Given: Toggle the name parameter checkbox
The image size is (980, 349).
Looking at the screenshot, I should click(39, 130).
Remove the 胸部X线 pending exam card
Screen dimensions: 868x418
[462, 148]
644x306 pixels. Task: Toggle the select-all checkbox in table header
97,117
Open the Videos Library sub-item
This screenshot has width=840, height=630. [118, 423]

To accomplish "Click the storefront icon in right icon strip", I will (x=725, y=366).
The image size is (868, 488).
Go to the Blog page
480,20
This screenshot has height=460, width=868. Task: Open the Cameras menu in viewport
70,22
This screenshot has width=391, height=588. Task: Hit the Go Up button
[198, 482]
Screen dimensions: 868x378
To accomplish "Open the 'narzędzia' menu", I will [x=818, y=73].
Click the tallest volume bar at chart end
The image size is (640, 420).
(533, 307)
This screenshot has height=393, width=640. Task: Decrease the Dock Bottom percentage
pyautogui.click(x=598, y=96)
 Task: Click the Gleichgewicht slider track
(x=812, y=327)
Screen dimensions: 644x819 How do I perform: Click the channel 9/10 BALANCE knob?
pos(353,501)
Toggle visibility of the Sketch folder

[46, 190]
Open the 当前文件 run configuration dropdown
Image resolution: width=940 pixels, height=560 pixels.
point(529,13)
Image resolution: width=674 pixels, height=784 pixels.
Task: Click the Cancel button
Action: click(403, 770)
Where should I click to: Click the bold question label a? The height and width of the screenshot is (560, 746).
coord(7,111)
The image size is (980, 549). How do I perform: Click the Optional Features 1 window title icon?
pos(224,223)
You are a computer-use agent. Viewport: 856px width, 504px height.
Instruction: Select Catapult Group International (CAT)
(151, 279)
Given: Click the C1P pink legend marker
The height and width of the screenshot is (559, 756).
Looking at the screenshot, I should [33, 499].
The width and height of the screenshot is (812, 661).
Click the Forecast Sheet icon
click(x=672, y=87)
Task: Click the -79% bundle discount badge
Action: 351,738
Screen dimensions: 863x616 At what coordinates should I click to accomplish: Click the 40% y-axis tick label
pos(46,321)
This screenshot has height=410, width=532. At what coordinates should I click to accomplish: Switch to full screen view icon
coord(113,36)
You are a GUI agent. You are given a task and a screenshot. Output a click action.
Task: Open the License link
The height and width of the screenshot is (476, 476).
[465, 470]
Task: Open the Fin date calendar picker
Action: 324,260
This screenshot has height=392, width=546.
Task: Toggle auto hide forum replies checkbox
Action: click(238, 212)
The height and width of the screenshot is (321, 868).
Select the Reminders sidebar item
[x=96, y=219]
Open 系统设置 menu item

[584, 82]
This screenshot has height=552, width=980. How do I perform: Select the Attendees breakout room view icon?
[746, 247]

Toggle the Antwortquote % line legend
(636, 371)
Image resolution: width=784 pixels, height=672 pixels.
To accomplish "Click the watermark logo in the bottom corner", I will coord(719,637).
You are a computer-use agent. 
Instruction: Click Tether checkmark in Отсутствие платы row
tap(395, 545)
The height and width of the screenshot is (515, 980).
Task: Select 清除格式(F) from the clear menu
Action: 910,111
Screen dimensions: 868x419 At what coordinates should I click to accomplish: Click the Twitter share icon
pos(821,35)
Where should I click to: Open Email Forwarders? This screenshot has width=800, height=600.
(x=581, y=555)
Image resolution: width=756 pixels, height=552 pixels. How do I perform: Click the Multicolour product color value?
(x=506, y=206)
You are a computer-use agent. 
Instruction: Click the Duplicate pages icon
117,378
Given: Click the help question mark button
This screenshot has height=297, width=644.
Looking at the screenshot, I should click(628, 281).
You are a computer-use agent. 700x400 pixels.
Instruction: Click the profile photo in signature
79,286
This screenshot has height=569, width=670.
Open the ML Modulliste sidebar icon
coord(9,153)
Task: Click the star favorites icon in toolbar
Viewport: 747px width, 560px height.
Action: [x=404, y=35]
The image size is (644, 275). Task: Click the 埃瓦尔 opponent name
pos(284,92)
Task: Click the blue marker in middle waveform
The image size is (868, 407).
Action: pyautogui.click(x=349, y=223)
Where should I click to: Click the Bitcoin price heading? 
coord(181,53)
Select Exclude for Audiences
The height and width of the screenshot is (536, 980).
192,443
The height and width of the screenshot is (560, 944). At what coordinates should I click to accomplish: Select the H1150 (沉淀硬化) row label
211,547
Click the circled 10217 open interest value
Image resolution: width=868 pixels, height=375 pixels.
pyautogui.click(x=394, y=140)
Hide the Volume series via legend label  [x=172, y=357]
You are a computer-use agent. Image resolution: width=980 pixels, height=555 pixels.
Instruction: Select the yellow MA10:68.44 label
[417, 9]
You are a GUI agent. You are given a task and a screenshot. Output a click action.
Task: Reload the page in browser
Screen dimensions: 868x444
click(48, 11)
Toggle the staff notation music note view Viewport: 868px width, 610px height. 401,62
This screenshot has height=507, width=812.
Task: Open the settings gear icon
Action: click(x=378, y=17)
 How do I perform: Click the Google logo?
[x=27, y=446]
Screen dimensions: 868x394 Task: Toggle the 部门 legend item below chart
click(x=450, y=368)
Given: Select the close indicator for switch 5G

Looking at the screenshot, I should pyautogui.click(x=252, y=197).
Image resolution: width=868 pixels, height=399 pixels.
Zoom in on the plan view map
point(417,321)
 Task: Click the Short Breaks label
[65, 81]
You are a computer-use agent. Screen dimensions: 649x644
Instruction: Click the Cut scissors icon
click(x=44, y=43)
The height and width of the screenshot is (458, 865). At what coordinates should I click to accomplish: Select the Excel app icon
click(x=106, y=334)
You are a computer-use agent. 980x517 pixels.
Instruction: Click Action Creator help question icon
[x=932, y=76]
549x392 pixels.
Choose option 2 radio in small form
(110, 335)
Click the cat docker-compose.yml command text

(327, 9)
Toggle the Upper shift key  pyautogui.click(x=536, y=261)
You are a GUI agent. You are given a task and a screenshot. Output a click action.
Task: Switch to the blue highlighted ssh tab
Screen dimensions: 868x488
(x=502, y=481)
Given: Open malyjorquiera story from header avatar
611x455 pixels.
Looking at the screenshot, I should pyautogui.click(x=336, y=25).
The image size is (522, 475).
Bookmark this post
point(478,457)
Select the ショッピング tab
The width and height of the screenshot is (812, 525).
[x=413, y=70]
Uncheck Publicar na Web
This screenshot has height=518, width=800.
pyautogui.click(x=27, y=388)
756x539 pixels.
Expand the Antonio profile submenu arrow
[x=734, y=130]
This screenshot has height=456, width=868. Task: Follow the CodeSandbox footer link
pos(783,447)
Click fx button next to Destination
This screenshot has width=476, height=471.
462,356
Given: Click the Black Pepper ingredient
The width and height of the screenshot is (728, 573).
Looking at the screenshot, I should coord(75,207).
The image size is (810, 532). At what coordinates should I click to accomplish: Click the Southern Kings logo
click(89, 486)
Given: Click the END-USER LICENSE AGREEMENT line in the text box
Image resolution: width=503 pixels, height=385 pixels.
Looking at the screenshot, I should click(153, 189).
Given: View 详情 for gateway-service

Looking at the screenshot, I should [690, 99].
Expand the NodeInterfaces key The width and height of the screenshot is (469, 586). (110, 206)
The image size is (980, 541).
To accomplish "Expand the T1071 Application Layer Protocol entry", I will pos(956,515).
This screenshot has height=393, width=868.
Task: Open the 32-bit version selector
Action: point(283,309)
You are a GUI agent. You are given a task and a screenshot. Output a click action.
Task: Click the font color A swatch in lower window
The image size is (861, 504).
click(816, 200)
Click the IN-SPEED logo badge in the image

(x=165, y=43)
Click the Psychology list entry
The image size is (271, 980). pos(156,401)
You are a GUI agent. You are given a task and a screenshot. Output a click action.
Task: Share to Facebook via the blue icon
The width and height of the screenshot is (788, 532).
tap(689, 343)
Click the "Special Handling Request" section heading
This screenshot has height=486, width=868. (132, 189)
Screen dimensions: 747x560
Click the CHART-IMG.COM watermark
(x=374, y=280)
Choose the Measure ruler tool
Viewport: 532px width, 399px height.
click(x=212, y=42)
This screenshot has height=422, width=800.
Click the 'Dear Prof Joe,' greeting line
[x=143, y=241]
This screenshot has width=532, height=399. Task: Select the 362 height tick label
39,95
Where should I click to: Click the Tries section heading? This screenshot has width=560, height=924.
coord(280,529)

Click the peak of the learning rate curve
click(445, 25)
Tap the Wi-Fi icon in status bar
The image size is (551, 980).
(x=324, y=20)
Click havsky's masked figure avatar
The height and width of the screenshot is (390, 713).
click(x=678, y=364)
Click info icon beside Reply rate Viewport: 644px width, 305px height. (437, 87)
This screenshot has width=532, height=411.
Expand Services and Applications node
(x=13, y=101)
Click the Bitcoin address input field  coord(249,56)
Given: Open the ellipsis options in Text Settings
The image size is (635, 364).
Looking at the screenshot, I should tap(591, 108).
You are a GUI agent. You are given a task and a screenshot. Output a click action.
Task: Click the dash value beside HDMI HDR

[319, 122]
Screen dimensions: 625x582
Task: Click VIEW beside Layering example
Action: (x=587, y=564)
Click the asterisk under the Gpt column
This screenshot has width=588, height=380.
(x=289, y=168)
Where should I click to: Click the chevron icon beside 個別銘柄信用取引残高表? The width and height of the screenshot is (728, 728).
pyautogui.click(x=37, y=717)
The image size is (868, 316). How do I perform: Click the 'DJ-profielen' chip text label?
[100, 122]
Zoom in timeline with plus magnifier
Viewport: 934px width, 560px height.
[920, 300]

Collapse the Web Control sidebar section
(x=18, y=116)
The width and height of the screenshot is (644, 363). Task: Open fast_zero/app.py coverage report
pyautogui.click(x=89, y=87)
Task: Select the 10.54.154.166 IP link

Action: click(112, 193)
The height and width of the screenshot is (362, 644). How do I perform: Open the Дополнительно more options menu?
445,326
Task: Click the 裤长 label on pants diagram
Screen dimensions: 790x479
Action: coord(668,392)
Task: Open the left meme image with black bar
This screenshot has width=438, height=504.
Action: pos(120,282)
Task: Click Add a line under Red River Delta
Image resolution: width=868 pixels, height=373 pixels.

===

**Exercise directions**
How many lines of the listing include the string "blue"? Give only the number.

**Written response**
3